Der Erfolgsdruck für die EU ist durch die aktuelle Flutkatastrophe noch gewachsen. Von ihrem Einsatz für alternative Energien könnte zudem vor allem die Wirtschaft profitieren. Europäische Unternehmen belegen unter den Solarzellenherstellern Spitzenplätze. Die Produzenten von deutschen Windkraftanlagen haben das Meer als Standort im Blick und den Export vor allem in Industrieländer. Dieser könnte durch starke Vereinbarungen für erneuerbare Energien Aufwind bekommen.

Weiterer Schuldenerlass

Teure Windräder können sich die Entwicklungsländer nicht leisten. Sie möchten überhaupt erst mal den Lebensstandard von zwei Milliarden Menschen weltweit erhöhen, die bislang keine sichere Energieversorgung haben und oft gezwungen sind, Feuerholz zu schlagen. Die in der Gruppe G77 zusammengeschlossenen Staaten fordern vor allem einen weiteren Schuldenerlass sowie den Abbau von Schutzzöllen und Agrarsubventionen in den reichen Ländern. So muss Baumwolle aus Entwicklungsländern auf dem Weltmarkt mit dem subventionierten Produkt aus den USA, Griechenland oder Spanien konkurrieren.

Übel: westliche Agrarsubventionen

Mit 350 Milliarden Dollar (350 Mrd. Euro) pro Jahr unterstützen die reichen Länder laut Weltbank derzeit ihre Bauern und Agrarfabriken. Das ist rund sieben mal so viel wie sie für Entwicklungshilfe ausgeben. Die EU und die USA haben auf der Entwicklungskonferenz im März im mexikanischen Monterrey zugesagt, ihre Entwicklungshilfe bis 2006 um zusammen jährlich 12 Milliarden Dollar deutlich zu erhöhen. Das wären weltweit gesehen rund 20 Prozent mehr als die armen Staaten bislang bekommen.

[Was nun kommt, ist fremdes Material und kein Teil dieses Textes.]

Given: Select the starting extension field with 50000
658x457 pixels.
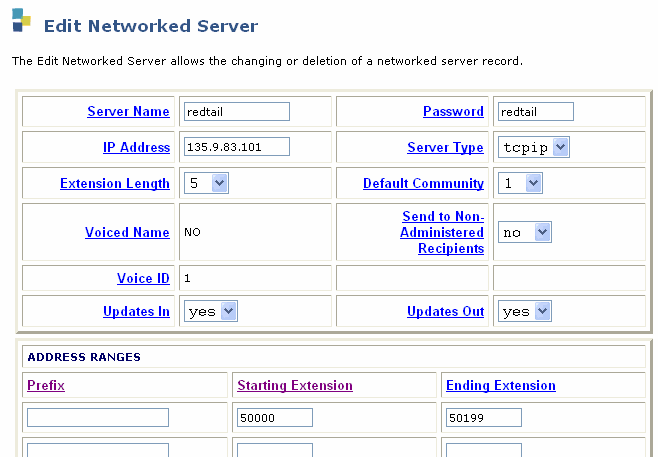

Verdoppelung der Entwicklungshilfe

Nach den Worten von UN-Generalsekretär Kofi Annan ist jedoch fast eine Verdopplung der Entwicklungshilfe nötig, wenn man die von den Staats- und Regierungschefs in der Millenniums-Erklärungen versprochenen Ziele einhalten möchte: Sie hatten im Jahr 2000 unter anderem vereinbart, die Zahl der 800.000 Hungernden bis 2015 zu halbieren, ebenso die Zahl derer ohne gesicherten Zugang zu sauberem Wasser.

USA scheuen konkrete Verhandlungen

Während sich EU und Entwicklungsländer im Vorfeld der Konferenz in ihren Verhandlungspositionen schon näher gekommen sind, möchten sich die USA, Japan, Kanada und Australien auf keine konkreten Verpflichtungen festlegen lassen. Schon auf dem Erdgipfel von Rio 1992 wurde die harte Haltung der USA kritisiert, damals noch unter der Regierung von Georg Bush, dem Vater des derzeitigen US- Präsidenten. Während der Amtszeit von Bill Clinton scheiterte die Klimakonferenz in Den Haag, vor allem, weil ein Staatenbündnis um die USA den Ausstoß ihrer Treibhausgase nicht reduzieren wollte.

Scheitern nicht vorgesehen

Nach Ansicht von Klaus Töpfer, dem Chef des UN-Umweltprogramms (UNEP), geht es jetzt darum, die Beschlüsse vorangegangener Weltkonferenzen umzusetzen und so den Erfolg des Gipfels zu sichern. »Wir haben die Pflicht und Schuldigkeit, die Konferenz in Johannesburg nicht scheitern zu lassen.« Daran werden sich die mehr als 100 Staats- und Regierungschefs, die nach Johannesburg kommen wollen, messen lassen müssen.